THE RISE OF IO by Wesley Chu–a Review

The Rise of Io by Wesley Chu is a summer blockbuster of a book. It’s fun, action-packed, tells a good story, and makes me eager for a sequel. And for those who haven’t read Chu’s Tao books, don’t worry. The Rise of Io is a great entry point.

Rise of Io Wesley Chu

The Story

The Rise of Io is the story of Ella Patel, a thief and a con artist living in an Indian slum, Crate Town, that has been devastated by the war between two alien factions and their human allies. She’s small, quick, and ambitious. If you like a sarcastic rogue whose dreams exceed her grasp, Ella’s your gal. When she gets involved in a fight that isn’t hers, she ends up being inhabited by (and sharing her mind with) Io–one of those aliens I just mentioned. And it’s not a great fit. Despite that, Ella now has to join the fight. Io’s mission becomes Ella’s mission. You see, Crate Town just so happens to be prime real estate for the rival faction’s new secret facility. And that rival faction just brought in its best assassin, Shura the Scalpel, to make sure no one interferes.

The Review

I said earlier that this is a good place to start if you are new to Wesley Chu. The Rise of Io takes place about a dozen years after the Tao books. And everything you need to know is established in this book. For those who have read the Tao trilogy, The Rise of Io offers plenty of easter eggs and a nice contrast (Ella and Io don’t make for a good fit, and Io hasn’t exactly helped her humans blaze a trail of glory). Wesley Chu balances new readers’ needs against keeping his old readers entertained, so old and new alike should enjoy this book.

What I most loved about The Rise of Io are the characters. Ella is smart, capable, and funny. The war has left its scars on her, but she still pushes forward, finding a way to make a life in this new world. I liked that as a con artist, she doesn’t always resort to fighting. Instead, she bluffs, bargains, and lies. Or at least tries to.
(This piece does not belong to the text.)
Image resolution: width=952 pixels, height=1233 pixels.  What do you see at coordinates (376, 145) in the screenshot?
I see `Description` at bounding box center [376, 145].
I also enjoyed her struggles with Io, and how they come to an agreement, if not quite a friendship. Wesley Chu has also created a great antagonist, Shura. Incredibly competent and ruthless, she is nevertheless sympathetic. I wouldn’t go so far as to say I’m rooting for her, but I understood why she does what she does. She’s a good baddie, not a shallow boogeyman.

I also enjoyed Chu’s world building. The history of the aliens’ involvement on Earth, the recent war, the alleys of Crate Town are all portrayed with a great deal of detail and creativity. It’s exactly what I’m looking for in a novel like this. The rules are spelled out, and things feel real.

Bottom Line

This is a fun, fast-paced, adventure slash science fiction. At a time when I’m being bombarded by sad news stories or political posts on social media, this is exactly the break I needed. Every time I read a bit, I finished with a smile on my face. So go grab your popcorn, and get reading. And while you’re at it, if this is your first time reading Wesley Chu, go get the Tao books too. You’ll want to read them when you’re done with this one anyway.